With the rise of new powerful statistical techniques and GIS tools, the development of predictive habitat distribution models has rapidly increased in ecology. Such models are static and probabilistic in nature, since they statistically relate the geographical distribution of species or communities to their present environment. A wide array of models has been developed to cover aspects as diverse as biogeography, conservation biology, climate change research, and habitat or species management. In this paper, we present a review of predictive habitat distribution modeling. The variety of statistical techniques used is growing. Ordinary multiple regression and its generalized form (GLM) are very popular and are often used for modeling species distributions. Other methods include neural networks, ordination and classification methods, Bayesian models, locally weighted approaches (e.g. GAM), environmental envelopes or even combinations of these models. The selection of an appropriate method should not depend solely on statistical considerations. Some models are better suited to reflect theoretical findings on the shape and nature of the species’ response (or realized niche). Conceptual considerations include e.g. the trade-off between optimizing accuracy versus optimizing generality. In the field of static distribution modeling, the latter is mostly related to selecting appropriate predictor variables and to designing an appropriate procedure for model selection. New methods, including threshold-independent measures (e.g. receiver operating characteristic (ROC)-plots) and resampling techniques (e.g. bootstrap, cross-validation) have been introduced in ecology for testing the accuracy of predictive models.

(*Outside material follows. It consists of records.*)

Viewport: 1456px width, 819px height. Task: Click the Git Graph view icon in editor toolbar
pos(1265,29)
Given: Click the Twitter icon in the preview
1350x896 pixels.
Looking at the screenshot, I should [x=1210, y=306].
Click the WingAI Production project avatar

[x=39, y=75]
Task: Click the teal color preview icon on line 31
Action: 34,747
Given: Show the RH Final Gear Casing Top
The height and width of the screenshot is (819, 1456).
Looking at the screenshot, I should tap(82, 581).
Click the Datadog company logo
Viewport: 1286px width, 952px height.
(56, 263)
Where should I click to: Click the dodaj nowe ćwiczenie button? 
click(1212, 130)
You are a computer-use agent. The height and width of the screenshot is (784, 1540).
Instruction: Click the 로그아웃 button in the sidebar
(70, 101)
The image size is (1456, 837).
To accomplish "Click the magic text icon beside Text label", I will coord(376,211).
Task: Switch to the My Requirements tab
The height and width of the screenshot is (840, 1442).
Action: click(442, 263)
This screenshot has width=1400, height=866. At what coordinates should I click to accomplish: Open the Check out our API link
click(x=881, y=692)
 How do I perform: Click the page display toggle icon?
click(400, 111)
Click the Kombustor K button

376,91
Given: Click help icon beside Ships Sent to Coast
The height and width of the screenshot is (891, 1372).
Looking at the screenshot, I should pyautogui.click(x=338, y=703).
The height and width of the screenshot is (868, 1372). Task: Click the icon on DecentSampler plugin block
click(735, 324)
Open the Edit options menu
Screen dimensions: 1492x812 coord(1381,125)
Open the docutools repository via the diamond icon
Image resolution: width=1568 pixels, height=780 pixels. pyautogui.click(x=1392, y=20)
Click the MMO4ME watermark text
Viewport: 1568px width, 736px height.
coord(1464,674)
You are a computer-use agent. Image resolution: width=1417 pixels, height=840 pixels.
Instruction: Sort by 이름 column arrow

The choice of an evaluation measure should be driven primarily by the goals of the study. This may possibly lead to the attribution of different weights to the various types of prediction errors (e.g. omission, commission or confusion). Testing the model in a wider range of situations (in space and time) will permit one to define the range of applications for which the model predictions are suitable. In turn, the qualification of the model depends primarily on the goals of the study that define the qualification criteria and on the usability of the model, rather than on statistics alone.